• [Source data]:
━━━
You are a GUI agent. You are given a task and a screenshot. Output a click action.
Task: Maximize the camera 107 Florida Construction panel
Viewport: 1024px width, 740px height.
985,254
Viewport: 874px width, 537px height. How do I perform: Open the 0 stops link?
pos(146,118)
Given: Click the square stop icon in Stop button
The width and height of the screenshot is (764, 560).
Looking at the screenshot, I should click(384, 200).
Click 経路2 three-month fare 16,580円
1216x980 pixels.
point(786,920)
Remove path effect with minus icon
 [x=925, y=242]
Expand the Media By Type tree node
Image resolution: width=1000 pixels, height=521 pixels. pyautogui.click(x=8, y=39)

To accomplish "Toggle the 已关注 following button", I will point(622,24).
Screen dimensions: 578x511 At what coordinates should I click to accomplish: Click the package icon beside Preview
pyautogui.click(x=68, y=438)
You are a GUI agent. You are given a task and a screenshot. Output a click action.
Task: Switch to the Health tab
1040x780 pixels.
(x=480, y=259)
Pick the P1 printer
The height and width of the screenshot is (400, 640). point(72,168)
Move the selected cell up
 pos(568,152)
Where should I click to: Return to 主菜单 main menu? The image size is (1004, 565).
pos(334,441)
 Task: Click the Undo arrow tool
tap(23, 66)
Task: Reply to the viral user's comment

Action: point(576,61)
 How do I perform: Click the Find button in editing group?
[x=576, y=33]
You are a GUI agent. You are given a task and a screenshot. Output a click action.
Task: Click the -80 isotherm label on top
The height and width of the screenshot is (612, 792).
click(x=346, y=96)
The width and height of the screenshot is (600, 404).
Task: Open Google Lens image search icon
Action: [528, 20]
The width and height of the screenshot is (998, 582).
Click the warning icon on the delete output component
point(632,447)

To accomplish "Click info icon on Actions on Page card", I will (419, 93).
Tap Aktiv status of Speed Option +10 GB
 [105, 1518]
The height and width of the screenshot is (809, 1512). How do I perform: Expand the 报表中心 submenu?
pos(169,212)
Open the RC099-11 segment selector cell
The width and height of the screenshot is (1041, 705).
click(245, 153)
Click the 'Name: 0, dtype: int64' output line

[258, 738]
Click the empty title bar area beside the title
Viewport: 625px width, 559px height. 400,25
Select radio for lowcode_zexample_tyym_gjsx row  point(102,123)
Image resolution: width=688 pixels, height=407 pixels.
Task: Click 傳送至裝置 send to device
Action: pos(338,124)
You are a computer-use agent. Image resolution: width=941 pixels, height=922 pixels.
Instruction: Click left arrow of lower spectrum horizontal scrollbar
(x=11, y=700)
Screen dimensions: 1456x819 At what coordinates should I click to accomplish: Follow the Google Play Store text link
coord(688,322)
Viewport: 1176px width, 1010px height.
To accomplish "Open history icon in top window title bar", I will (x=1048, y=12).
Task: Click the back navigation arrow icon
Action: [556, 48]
━━━
• [What the task requires]:
Retyping every entry exactly is the whole of the task.

• [Response to the task]:
You are a GUI agent. You are given a task and a screenshot. Output a click action.
Task: Maximize the camera 107 Florida Construction panel
Viewport: 1024px width, 740px height.
985,254
Viewport: 874px width, 537px height. How do I perform: Open the 0 stops link?
pos(146,118)
Given: Click the square stop icon in Stop button
The width and height of the screenshot is (764, 560).
Looking at the screenshot, I should click(384, 200).
Click 経路2 three-month fare 16,580円
1216x980 pixels.
point(786,920)
Remove path effect with minus icon
 [x=925, y=242]
Expand the Media By Type tree node
Image resolution: width=1000 pixels, height=521 pixels. pyautogui.click(x=8, y=39)

To accomplish "Toggle the 已关注 following button", I will point(622,24).
Screen dimensions: 578x511 At what coordinates should I click to accomplish: Click the package icon beside Preview
pyautogui.click(x=68, y=438)
You are a GUI agent. You are given a task and a screenshot. Output a click action.
Task: Switch to the Health tab
1040x780 pixels.
(x=480, y=259)
Pick the P1 printer
The height and width of the screenshot is (400, 640). point(72,168)
Move the selected cell up
 pos(568,152)
Where should I click to: Return to 主菜单 main menu? The image size is (1004, 565).
pos(334,441)
 Task: Click the Undo arrow tool
tap(23, 66)
Task: Reply to the viral user's comment

Action: point(576,61)
 How do I perform: Click the Find button in editing group?
[x=576, y=33]
You are a GUI agent. You are given a task and a screenshot. Output a click action.
Task: Click the -80 isotherm label on top
The height and width of the screenshot is (612, 792).
click(x=346, y=96)
The width and height of the screenshot is (600, 404).
Task: Open Google Lens image search icon
Action: [528, 20]
The width and height of the screenshot is (998, 582).
Click the warning icon on the delete output component
point(632,447)

To accomplish "Click info icon on Actions on Page card", I will (419, 93).
Tap Aktiv status of Speed Option +10 GB
 [105, 1518]
The height and width of the screenshot is (809, 1512). How do I perform: Expand the 报表中心 submenu?
pos(169,212)
Open the RC099-11 segment selector cell
The width and height of the screenshot is (1041, 705).
click(245, 153)
Click the 'Name: 0, dtype: int64' output line

[258, 738]
Click the empty title bar area beside the title
Viewport: 625px width, 559px height. 400,25
Select radio for lowcode_zexample_tyym_gjsx row  point(102,123)
Image resolution: width=688 pixels, height=407 pixels.
Task: Click 傳送至裝置 send to device
Action: pos(338,124)
You are a computer-use agent. Image resolution: width=941 pixels, height=922 pixels.
Instruction: Click left arrow of lower spectrum horizontal scrollbar
(x=11, y=700)
Screen dimensions: 1456x819 At what coordinates should I click to accomplish: Follow the Google Play Store text link
coord(688,322)
Viewport: 1176px width, 1010px height.
To accomplish "Open history icon in top window title bar", I will (x=1048, y=12).
Task: Click the back navigation arrow icon
Action: [556, 48]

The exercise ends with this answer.